_Written exercise_. Copy the lines from the one containing "The height and" through the end of the records, character for character, without the pictures.

[Target position records]
** Begin **

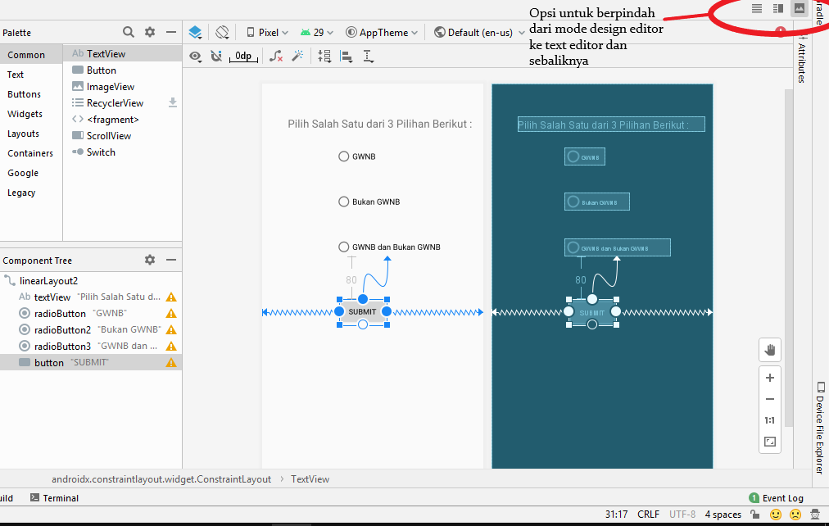829x526 pixels.
Task: Open view options eye menu
Action: [195, 56]
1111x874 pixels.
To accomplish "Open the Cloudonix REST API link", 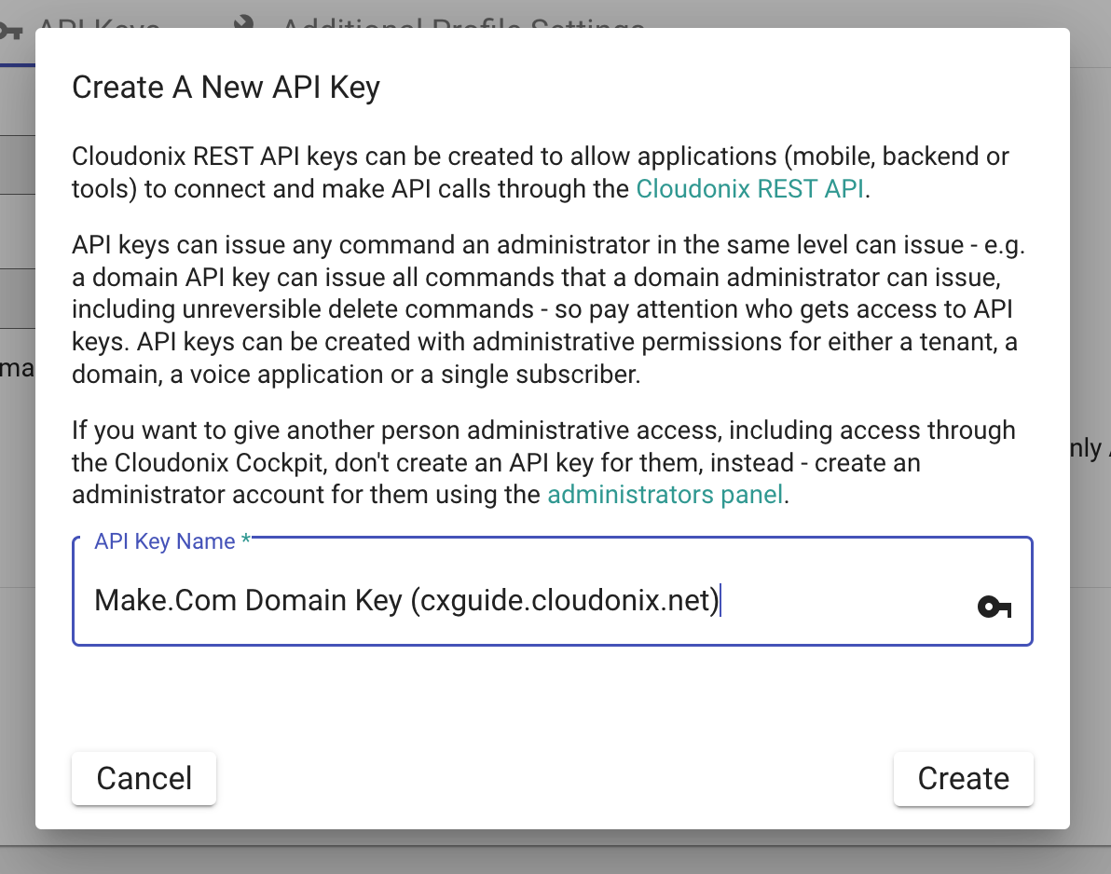I will 751,189.
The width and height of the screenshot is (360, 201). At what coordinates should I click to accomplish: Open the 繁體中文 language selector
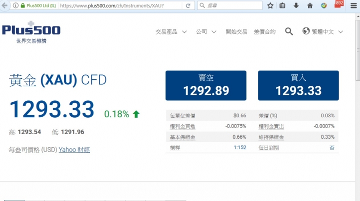(x=323, y=31)
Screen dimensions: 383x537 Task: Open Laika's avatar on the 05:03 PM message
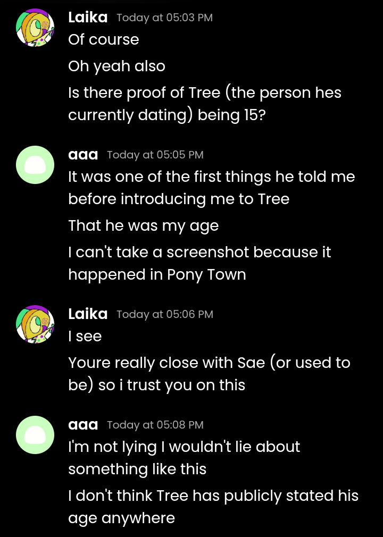35,28
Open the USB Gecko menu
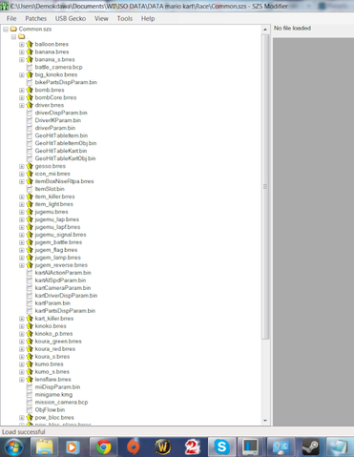 click(71, 18)
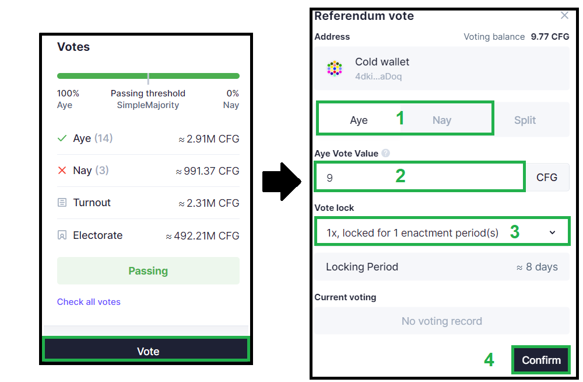Click the Turnout list icon
This screenshot has height=382, width=583.
pos(62,203)
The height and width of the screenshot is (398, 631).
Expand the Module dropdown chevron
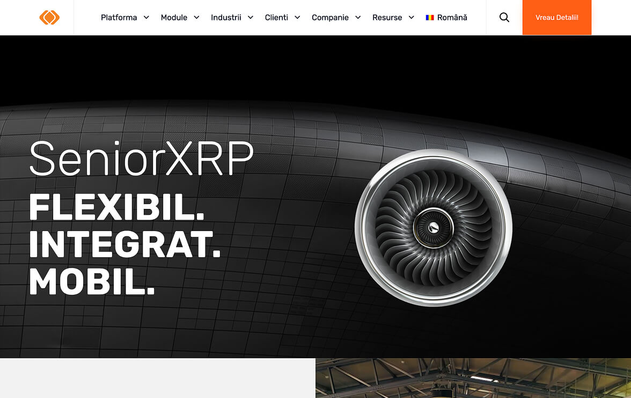tap(196, 17)
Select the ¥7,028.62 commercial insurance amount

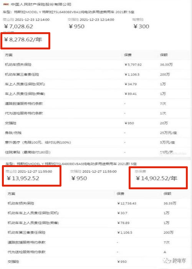point(18,26)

** End **

_Task solution_.
The height and width of the screenshot is (398, 631).
Expand the Module dropdown chevron
tap(196, 17)
Select the ¥7,028.62 commercial insurance amount

point(18,26)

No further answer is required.